Reputation: 961
I would like to apply a given function "passFailFunc" on a given column of my dataFrame. Here is an example:
df <- data.frame(A = letters[1:10], B = sample(1:20, 10))
=>
A B
1 a 7
2 b 15
3 c 4
4 d 9
5 e 17
6 f 8
7 g 18
8 h 14
9 i 16
10 j 12
And function definition
passFailFunc <- function(x, th) {
if (x>th) {
status='fail'
} else {
status='pass'
}
status
}
I would like to create a new column "status" where numbers from column B are considered 'pass' if they are below threshold, say th=15, and fail otherwise
df$status <- lapply(df$B, function(x) passFailFunc(x, 15))
=>
A B status
1 a 7 pass
2 b 15 pass
3 c 4 pass
4 d 9 pass
5 e 17 fail
6 f 8 pass
7 g 18 fail
8 h 14 pass
9 i 16 fail
10 j 12 pass
This works fine, it seems to be doing the job. However when I try:
factor(df$status)
Error in sort.list(y) : 'x' must be atomic for 'sort.list'
Have you called 'sort' on a list?
the status column is actually a vector
> is.vector(df$status)
[1] TRUE
Question: How to correctly generate the 'status' column ?
Upvotes: 1
Views: 186
Reputation: 887951
You can avoid the error by:
set.seed(1)
df <- data.frame(A = letters[1:10], B = sample(1:20, 10))
Using your passFailFunc
df$status <- unlist(lapply(df$B, function(x) passFailFunc(x, 15)))
factor(df$status)
#[1] pass pass pass fail pass pass pass pass fail pass
#Levels: fail pass
or
factor(df$B<=15, labels=c('fail', 'pass'))
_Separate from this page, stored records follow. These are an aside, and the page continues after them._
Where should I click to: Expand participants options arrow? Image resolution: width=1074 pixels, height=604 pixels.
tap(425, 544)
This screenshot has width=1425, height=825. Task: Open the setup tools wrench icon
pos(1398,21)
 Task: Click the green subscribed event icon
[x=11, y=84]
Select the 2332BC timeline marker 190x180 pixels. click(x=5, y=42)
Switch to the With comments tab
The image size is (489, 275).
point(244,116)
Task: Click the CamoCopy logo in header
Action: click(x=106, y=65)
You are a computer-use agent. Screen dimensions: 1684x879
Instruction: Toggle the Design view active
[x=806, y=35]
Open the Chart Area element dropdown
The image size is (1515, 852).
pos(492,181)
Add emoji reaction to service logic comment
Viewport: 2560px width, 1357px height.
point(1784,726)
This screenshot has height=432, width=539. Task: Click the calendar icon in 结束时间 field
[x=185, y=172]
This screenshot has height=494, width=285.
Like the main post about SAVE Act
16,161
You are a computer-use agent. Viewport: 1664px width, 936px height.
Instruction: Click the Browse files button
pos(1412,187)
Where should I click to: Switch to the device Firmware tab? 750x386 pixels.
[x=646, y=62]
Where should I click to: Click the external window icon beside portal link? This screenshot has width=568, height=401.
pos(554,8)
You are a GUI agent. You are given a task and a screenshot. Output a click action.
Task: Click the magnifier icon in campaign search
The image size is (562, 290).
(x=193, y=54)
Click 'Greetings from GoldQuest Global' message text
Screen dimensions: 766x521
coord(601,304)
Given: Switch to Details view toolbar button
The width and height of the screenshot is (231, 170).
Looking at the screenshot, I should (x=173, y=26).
#[1] pass pass pass fail pass pass pass pass fail pass
#Levels: fail pass
or
c('pass', 'fail')[(df$B>15) +1]
#[1] "pass" "pass" "pass" "fail" "pass" "pass" "pass" "pass" "fail" "pass"
Upvotes: 1
Reputation: 92300
lapply
is just a pretty for
loop and it is always better to try avoiding them in R. Your specific function is easily vectorised using ifelse
df$status <- ifelse(df$B > 15, "fail", "pass")
If you still prefer using it as a function, you could try using data.table
package for it
passFailFunc <- function(x, th) {
ifelse (x > th, "fail", "pass")
}
library(data.table)
setDT(df)[, status := lapply(.SD, function(x) passFailFunc(x, 15)), .SDcols = "B"]
The reason that factor(df$status)
doesn't work for you is because lapply
returns a list (read ?lapply
documentation) you can see it by using str(df)
. if you still want to do it in your original way, use sapply
instead of lapply
.
The reason that is.vector(df$status)
returns TRUE
is because a list
is a vector in R.
Try running
is.vector(list(a=1))
## [1] TRUE
Upvotes: 2